[Provided records — start]

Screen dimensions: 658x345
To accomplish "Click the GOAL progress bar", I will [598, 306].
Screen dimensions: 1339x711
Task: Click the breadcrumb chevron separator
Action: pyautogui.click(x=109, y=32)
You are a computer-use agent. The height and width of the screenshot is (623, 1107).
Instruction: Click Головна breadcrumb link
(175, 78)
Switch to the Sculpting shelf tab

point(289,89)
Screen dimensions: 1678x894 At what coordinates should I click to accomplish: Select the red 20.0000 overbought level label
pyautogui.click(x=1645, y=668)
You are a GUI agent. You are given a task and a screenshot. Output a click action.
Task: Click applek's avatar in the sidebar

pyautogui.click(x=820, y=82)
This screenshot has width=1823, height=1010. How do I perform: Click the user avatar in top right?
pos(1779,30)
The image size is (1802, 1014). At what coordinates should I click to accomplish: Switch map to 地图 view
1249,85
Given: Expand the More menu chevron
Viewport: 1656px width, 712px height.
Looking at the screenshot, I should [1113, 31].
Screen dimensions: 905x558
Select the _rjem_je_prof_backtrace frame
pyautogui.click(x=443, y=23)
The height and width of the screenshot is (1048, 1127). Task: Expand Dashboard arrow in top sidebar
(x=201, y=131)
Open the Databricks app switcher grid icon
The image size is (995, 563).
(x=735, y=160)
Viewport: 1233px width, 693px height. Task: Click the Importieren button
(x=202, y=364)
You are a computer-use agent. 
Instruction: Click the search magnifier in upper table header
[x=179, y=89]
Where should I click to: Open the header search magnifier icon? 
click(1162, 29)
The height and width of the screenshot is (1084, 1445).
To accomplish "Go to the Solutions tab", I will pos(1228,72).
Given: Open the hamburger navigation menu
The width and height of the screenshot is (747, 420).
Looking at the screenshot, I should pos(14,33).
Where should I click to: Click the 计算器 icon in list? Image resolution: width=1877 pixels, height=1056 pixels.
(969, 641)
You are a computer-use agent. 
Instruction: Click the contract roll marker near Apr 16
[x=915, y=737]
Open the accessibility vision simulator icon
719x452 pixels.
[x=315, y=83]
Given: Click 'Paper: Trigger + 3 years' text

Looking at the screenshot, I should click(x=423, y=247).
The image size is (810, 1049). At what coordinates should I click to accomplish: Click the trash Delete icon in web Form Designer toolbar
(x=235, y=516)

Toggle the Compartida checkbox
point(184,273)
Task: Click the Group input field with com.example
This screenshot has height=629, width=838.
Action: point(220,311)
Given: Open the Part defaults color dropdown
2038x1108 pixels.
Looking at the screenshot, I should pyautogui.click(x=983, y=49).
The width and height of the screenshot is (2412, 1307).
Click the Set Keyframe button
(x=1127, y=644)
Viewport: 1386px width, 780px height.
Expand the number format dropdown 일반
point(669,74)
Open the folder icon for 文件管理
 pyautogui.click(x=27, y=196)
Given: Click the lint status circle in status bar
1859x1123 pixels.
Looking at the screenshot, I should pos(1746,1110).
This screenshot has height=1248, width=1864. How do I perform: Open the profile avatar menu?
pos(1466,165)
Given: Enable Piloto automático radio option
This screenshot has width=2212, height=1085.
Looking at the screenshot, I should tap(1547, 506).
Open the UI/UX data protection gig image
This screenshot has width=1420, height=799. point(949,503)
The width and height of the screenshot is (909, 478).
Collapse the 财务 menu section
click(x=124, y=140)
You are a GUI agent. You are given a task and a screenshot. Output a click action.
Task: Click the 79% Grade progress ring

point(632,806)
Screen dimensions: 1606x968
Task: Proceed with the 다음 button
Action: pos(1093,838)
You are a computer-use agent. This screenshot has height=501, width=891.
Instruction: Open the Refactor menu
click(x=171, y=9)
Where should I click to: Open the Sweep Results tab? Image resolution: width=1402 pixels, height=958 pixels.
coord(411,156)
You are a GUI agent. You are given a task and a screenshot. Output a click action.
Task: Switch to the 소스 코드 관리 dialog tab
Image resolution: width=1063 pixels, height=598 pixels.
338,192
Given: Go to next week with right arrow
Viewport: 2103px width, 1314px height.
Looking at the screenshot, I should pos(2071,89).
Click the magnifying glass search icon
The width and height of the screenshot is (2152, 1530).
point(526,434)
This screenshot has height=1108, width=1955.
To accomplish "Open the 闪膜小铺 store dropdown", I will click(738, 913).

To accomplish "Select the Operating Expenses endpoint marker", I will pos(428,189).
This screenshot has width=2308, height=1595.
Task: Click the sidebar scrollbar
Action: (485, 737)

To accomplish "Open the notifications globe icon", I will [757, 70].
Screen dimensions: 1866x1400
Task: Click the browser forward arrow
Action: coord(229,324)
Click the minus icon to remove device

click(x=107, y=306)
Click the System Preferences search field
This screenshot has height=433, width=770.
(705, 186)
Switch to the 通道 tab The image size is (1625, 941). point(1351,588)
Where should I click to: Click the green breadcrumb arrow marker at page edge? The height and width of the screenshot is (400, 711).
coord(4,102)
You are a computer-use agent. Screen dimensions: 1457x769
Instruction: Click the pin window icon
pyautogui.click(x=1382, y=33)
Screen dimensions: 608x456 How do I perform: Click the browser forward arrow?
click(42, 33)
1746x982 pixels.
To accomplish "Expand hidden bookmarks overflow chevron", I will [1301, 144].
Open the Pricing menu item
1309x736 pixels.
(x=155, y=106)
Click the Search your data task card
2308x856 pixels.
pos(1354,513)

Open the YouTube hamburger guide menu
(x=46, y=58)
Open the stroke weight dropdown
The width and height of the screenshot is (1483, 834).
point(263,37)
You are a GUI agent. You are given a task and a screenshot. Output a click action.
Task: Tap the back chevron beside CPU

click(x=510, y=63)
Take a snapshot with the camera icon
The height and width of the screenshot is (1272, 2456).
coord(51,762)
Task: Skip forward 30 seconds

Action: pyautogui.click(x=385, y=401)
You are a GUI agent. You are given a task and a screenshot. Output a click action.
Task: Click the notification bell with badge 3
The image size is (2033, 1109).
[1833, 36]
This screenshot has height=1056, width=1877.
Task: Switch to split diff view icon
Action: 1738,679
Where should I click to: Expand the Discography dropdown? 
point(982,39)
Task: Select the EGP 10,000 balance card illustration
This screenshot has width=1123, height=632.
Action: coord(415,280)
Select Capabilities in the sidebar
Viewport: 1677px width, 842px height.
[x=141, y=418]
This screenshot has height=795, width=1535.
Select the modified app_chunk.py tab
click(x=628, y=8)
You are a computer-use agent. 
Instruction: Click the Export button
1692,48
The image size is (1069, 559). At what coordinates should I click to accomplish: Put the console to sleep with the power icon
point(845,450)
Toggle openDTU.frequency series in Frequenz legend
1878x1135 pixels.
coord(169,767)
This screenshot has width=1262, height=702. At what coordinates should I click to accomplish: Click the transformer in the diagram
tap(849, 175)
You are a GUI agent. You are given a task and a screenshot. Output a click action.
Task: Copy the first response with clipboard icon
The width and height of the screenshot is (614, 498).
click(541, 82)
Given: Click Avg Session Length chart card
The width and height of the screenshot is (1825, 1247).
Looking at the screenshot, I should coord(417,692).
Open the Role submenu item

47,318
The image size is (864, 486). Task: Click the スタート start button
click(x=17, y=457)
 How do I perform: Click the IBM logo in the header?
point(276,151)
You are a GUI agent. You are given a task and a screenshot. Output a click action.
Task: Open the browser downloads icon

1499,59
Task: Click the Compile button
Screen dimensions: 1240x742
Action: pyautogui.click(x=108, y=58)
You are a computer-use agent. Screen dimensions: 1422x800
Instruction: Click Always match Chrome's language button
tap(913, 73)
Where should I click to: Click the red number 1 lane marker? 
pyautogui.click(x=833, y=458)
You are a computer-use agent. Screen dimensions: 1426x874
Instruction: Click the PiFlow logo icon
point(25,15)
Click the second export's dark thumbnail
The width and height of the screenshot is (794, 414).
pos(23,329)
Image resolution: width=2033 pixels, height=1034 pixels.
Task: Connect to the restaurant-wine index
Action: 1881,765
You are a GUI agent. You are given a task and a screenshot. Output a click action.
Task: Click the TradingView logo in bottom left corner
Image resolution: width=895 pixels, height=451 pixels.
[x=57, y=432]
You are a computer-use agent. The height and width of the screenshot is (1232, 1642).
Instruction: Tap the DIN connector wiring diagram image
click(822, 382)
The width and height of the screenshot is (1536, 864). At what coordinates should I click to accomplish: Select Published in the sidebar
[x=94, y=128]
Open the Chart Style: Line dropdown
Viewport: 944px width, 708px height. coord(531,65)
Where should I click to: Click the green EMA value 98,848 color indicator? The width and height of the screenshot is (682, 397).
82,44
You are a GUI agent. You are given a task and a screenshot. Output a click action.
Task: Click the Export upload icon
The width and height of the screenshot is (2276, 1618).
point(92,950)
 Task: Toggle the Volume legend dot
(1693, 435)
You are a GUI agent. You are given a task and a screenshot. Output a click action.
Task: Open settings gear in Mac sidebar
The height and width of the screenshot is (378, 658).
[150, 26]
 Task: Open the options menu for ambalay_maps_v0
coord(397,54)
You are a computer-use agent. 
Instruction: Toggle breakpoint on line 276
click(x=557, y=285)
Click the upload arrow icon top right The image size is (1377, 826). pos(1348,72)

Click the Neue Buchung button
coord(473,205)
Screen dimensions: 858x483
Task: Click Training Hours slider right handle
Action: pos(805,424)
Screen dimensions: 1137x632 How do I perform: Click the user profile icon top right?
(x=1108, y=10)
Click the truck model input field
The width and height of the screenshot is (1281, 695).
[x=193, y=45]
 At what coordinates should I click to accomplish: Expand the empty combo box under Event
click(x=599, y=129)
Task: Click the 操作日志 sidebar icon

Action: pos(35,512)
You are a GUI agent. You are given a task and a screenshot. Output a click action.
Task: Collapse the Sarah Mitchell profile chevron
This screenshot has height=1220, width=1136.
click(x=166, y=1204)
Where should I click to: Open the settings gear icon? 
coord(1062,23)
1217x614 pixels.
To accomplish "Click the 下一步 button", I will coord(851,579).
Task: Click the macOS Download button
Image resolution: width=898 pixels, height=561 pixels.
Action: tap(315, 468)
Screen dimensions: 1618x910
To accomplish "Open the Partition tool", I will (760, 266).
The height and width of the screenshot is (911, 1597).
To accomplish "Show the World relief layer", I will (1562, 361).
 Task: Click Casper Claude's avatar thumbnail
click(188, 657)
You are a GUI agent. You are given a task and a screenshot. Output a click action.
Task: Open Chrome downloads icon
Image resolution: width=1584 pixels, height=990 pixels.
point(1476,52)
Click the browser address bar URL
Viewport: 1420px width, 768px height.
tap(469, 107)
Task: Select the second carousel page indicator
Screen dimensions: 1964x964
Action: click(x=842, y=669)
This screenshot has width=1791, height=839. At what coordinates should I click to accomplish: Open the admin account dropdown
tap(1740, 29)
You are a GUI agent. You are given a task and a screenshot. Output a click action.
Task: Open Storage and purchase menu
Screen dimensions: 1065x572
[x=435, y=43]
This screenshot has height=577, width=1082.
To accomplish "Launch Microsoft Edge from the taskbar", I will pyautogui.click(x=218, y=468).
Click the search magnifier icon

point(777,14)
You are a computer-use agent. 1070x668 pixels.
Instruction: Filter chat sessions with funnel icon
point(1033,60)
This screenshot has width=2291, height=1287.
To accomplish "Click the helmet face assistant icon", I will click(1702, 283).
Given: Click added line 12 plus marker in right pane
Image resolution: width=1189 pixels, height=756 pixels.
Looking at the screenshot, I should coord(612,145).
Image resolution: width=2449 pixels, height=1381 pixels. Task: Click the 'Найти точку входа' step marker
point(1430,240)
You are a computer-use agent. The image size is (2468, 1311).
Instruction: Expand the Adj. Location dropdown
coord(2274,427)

[Provided records — finish]

• [Task prompt]:
What you return must be the lines above that run from the line with "Open the stroke weight dropdown" to the line with "Given: Click Avg Session Length chart card", inclusive, each copied exactly.

• [Solution to this task]:
Open the stroke weight dropdown
The width and height of the screenshot is (1483, 834).
point(263,37)
You are a GUI agent. You are given a task and a screenshot. Output a click action.
Task: Tap the back chevron beside CPU

click(x=510, y=63)
Take a snapshot with the camera icon
The height and width of the screenshot is (1272, 2456).
coord(51,762)
Task: Skip forward 30 seconds

Action: pyautogui.click(x=385, y=401)
You are a GUI agent. You are given a task and a screenshot. Output a click action.
Task: Click the notification bell with badge 3
The image size is (2033, 1109).
[1833, 36]
This screenshot has height=1056, width=1877.
Task: Switch to split diff view icon
Action: 1738,679
Where should I click to: Expand the Discography dropdown? 
point(982,39)
Task: Select the EGP 10,000 balance card illustration
This screenshot has width=1123, height=632.
Action: coord(415,280)
Select Capabilities in the sidebar
Viewport: 1677px width, 842px height.
[x=141, y=418]
This screenshot has height=795, width=1535.
Select the modified app_chunk.py tab
click(x=628, y=8)
You are a computer-use agent. 
Instruction: Click the Export button
1692,48
The image size is (1069, 559). At what coordinates should I click to accomplish: Put the console to sleep with the power icon
point(845,450)
Toggle openDTU.frequency series in Frequenz legend
1878x1135 pixels.
coord(169,767)
This screenshot has width=1262, height=702. At what coordinates should I click to accomplish: Click the transformer in the diagram
tap(849, 175)
You are a GUI agent. You are given a task and a screenshot. Output a click action.
Task: Copy the first response with clipboard icon
The width and height of the screenshot is (614, 498).
click(541, 82)
Given: Click Avg Session Length chart card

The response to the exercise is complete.